— Work instruction —
Within the listing below, how many lines feature the word "toolbar"? Reply with only that number.

■ ■ ■ ■ ■ ■ ■

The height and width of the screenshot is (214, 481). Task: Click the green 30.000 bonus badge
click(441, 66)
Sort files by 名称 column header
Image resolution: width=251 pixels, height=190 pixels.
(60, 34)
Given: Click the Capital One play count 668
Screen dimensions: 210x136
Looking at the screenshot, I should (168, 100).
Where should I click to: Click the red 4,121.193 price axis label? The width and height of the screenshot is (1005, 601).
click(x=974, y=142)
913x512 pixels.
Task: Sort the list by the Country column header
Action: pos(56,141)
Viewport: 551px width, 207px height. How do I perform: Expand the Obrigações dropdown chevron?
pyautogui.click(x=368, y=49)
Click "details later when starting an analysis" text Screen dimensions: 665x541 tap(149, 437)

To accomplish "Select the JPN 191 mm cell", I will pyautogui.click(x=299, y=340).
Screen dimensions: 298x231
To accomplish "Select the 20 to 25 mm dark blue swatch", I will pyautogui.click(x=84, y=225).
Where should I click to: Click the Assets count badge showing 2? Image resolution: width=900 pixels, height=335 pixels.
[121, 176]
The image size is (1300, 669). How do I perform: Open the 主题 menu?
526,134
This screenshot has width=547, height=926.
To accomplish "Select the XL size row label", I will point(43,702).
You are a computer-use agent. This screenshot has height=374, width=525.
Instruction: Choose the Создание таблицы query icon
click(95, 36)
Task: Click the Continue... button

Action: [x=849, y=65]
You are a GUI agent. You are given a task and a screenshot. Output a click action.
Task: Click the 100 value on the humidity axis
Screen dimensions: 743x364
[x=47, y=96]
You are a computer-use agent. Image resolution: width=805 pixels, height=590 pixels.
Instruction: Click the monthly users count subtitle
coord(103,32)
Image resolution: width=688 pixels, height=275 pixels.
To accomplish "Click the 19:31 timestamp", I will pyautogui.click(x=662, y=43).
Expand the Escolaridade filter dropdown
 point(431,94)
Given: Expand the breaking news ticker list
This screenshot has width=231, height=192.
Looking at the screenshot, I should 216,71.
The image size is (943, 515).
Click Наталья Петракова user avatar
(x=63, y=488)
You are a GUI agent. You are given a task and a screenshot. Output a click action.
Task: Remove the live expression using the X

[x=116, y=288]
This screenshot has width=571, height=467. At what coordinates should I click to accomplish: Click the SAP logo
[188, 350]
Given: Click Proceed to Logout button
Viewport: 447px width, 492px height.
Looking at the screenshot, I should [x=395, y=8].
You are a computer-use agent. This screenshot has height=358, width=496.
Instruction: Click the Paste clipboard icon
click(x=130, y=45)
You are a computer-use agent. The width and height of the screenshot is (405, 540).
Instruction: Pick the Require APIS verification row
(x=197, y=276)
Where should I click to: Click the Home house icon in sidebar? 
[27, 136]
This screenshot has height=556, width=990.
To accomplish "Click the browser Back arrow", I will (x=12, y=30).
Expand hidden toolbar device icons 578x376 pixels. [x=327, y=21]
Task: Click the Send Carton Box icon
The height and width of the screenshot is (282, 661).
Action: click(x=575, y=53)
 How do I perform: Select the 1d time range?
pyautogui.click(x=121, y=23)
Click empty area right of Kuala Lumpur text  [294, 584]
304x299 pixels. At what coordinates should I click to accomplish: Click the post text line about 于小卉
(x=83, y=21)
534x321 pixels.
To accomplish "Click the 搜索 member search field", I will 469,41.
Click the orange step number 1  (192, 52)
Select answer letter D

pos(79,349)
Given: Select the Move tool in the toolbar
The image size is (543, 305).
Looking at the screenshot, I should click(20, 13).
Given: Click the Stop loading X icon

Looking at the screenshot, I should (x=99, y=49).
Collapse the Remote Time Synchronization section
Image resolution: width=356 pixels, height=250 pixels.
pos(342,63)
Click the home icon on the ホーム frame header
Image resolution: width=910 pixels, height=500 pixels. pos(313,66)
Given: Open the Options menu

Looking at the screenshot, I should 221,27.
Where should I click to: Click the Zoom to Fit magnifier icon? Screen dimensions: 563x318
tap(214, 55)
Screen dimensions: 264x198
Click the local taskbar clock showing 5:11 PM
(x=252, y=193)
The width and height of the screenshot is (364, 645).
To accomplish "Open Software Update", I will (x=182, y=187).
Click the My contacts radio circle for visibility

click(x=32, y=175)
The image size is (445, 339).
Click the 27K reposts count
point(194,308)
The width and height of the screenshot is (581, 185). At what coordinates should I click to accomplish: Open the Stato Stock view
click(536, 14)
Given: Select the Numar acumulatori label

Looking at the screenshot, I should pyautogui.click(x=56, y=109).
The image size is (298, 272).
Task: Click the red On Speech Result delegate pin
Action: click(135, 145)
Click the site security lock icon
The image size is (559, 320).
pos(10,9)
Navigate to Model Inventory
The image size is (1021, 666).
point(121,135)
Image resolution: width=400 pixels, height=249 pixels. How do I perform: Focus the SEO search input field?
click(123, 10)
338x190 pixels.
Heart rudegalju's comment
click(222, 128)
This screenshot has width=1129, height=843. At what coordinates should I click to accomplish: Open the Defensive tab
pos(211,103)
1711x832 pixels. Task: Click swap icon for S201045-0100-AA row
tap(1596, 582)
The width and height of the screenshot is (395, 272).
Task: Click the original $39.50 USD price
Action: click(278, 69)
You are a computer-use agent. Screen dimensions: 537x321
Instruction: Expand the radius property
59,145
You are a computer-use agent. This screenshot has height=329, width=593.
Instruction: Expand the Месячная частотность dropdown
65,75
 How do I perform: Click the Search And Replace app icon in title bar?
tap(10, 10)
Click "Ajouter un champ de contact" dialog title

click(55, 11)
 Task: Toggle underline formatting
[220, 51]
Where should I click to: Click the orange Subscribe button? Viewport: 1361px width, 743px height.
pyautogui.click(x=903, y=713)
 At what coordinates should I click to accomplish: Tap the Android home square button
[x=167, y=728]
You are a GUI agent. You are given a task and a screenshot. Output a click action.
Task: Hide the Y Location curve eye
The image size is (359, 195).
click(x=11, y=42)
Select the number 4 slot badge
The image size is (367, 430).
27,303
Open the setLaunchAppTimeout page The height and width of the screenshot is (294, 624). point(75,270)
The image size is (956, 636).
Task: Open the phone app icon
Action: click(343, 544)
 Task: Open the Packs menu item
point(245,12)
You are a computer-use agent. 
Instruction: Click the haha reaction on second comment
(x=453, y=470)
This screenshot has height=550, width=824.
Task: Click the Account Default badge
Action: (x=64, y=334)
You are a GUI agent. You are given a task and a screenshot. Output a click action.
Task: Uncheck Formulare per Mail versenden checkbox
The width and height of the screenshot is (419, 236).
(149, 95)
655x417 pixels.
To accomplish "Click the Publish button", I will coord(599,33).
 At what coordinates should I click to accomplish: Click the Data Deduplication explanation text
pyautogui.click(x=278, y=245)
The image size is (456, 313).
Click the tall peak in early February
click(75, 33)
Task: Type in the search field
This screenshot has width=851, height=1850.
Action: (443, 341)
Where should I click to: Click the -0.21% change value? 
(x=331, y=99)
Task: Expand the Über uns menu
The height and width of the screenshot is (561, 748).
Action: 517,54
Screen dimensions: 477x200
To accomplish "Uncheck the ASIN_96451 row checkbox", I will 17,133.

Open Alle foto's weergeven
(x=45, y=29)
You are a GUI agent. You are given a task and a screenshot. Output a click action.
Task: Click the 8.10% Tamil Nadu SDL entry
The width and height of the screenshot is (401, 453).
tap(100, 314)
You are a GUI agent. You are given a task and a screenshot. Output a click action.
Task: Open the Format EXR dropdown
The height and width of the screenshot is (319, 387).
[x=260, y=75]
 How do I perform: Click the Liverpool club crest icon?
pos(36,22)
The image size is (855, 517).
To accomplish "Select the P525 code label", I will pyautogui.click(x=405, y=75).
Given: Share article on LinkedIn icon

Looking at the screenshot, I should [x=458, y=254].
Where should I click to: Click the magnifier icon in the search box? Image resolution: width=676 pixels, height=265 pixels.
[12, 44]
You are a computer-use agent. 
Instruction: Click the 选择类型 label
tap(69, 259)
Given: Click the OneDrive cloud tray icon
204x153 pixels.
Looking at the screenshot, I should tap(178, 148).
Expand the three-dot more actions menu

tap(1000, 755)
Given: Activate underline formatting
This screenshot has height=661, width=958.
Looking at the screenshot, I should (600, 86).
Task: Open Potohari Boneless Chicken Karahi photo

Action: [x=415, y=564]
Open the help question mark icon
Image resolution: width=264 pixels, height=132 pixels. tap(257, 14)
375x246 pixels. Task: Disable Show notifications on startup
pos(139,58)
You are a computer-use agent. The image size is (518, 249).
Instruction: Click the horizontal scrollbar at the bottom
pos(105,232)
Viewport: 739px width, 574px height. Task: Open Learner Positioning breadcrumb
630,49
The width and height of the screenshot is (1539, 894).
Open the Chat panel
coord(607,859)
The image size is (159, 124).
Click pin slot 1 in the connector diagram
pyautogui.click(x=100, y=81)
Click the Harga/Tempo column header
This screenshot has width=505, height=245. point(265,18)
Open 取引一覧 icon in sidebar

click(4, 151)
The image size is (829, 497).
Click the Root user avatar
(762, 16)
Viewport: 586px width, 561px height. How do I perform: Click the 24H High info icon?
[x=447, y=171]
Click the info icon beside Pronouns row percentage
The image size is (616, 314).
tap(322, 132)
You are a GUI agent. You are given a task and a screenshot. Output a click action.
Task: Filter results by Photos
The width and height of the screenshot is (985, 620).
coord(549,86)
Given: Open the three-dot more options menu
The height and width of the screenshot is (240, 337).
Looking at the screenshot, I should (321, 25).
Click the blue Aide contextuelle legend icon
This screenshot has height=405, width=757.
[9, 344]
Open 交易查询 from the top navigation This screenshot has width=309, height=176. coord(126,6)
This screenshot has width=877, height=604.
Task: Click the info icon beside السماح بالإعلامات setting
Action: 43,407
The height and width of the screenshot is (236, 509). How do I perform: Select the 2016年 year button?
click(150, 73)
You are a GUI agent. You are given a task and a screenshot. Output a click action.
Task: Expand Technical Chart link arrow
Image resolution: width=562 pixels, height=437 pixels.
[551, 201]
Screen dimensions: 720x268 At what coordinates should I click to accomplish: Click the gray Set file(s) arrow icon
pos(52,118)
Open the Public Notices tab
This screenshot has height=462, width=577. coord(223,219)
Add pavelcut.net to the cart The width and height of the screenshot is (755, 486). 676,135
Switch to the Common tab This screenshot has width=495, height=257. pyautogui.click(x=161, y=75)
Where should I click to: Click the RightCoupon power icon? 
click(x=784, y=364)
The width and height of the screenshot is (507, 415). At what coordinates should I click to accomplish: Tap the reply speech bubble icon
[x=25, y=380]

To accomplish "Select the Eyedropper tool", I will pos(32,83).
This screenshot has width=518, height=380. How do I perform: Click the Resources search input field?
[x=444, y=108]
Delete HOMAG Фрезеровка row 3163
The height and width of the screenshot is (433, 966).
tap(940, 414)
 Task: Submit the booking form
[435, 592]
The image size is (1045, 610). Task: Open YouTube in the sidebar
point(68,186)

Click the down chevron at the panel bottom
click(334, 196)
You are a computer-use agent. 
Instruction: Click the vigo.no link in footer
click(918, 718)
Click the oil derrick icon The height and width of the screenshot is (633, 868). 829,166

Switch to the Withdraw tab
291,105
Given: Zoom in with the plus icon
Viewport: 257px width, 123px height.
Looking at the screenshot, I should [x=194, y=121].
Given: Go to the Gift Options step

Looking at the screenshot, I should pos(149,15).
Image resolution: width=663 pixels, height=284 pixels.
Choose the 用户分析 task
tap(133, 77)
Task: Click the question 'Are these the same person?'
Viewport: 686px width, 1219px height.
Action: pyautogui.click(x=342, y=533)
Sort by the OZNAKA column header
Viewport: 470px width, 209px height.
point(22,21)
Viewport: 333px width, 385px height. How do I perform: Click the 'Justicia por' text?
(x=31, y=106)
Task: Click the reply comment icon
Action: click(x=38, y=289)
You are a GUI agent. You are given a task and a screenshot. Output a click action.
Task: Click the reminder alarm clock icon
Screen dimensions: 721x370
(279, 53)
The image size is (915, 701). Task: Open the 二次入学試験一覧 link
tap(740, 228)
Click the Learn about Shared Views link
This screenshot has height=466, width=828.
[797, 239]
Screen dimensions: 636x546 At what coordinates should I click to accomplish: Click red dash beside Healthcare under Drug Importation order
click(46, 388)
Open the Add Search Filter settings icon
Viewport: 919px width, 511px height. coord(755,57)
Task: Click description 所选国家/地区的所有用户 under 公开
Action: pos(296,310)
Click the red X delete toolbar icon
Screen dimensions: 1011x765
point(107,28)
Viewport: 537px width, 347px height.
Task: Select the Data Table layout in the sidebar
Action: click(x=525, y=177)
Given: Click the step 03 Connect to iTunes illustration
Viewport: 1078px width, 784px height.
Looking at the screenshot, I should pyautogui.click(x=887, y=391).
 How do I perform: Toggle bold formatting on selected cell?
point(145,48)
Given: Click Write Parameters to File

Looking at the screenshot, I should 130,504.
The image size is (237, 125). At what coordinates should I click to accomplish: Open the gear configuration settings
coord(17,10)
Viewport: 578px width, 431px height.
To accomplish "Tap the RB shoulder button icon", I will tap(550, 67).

■ ■ ■ ■ ■ ■ ■

— Result —
3